### Data for the task

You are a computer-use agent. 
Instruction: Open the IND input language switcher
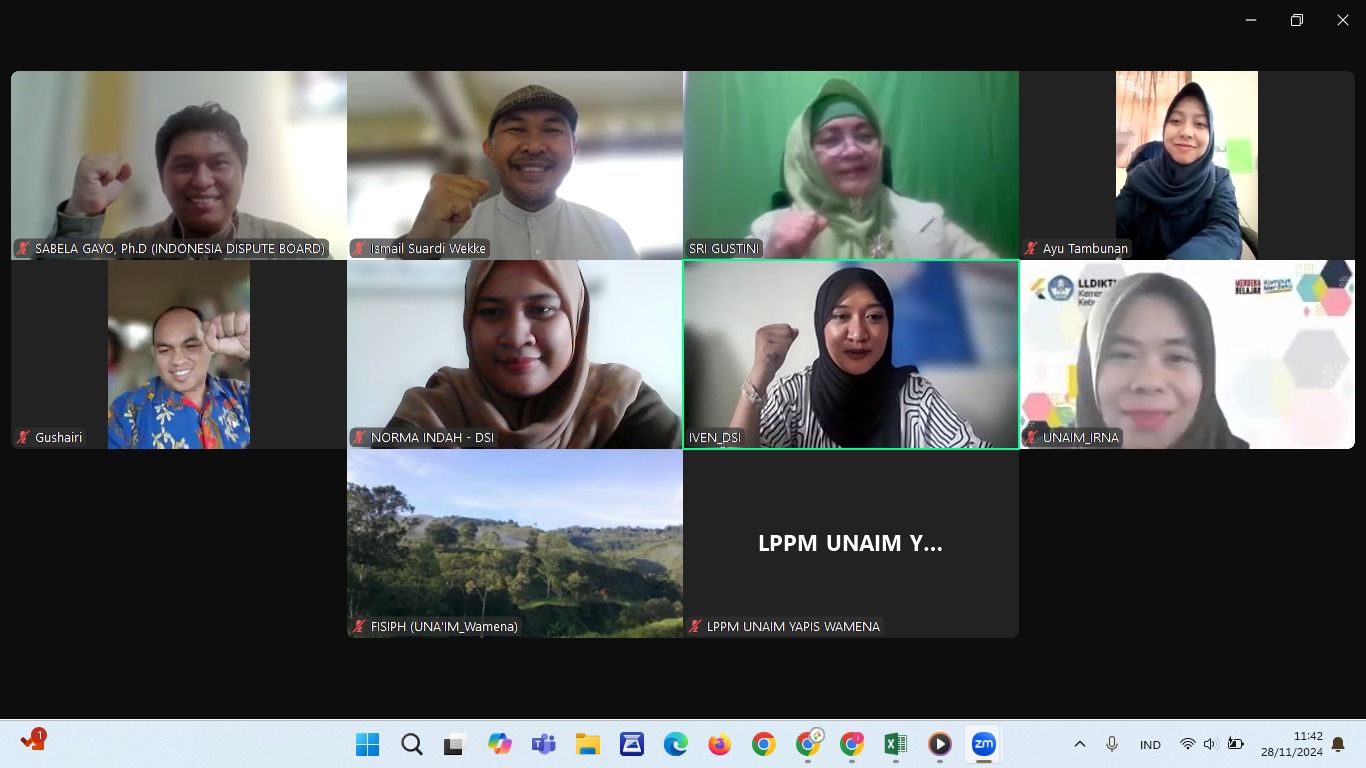(1150, 745)
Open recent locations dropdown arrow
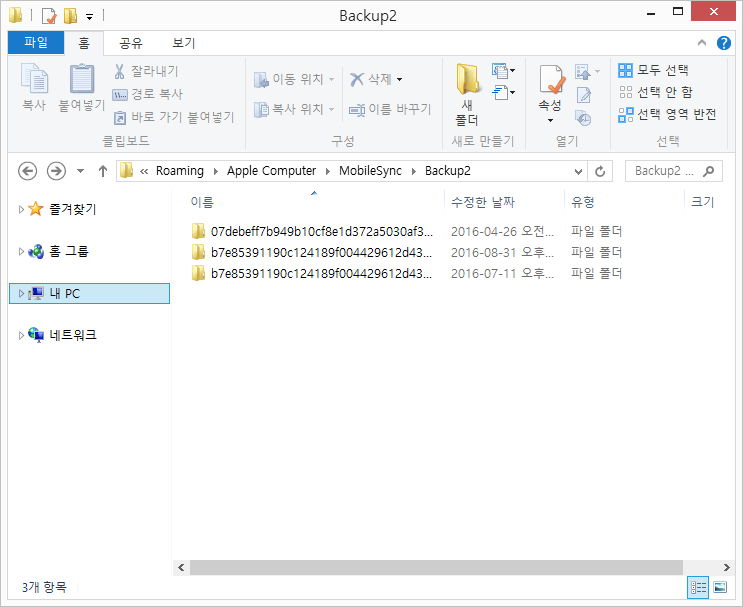The image size is (743, 607). (80, 171)
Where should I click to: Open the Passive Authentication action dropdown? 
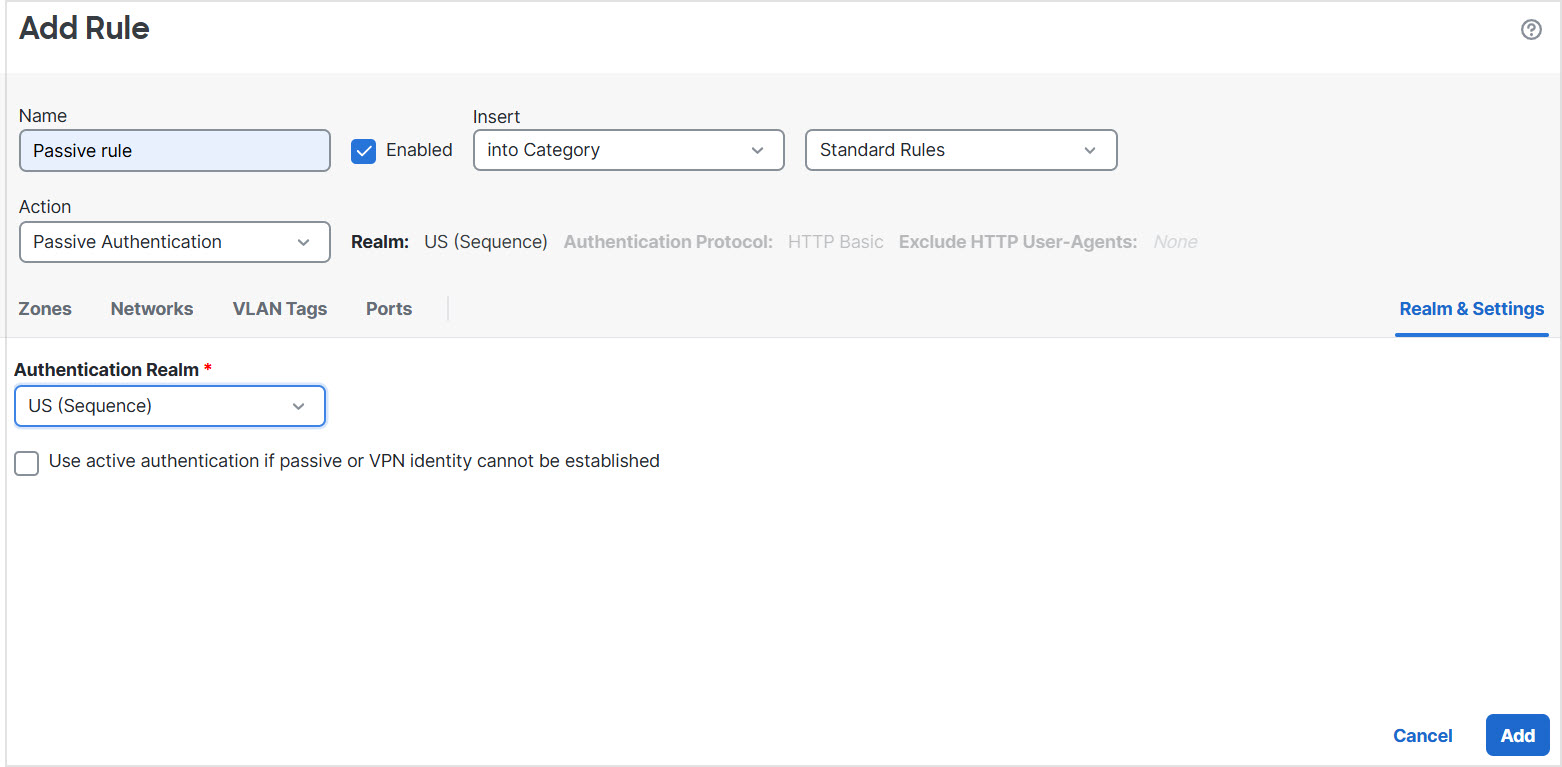tap(174, 242)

######

**Problem statement:** Hand over the entries again, exactly as written and without the pictures.

**Task solution:**
You are a computer-use agent. 
Instruction: Open the IND input language switcher
(1150, 745)
Open recent locations dropdown arrow
The image size is (743, 607). (80, 171)
Where should I click to: Open the Passive Authentication action dropdown? 
tap(174, 242)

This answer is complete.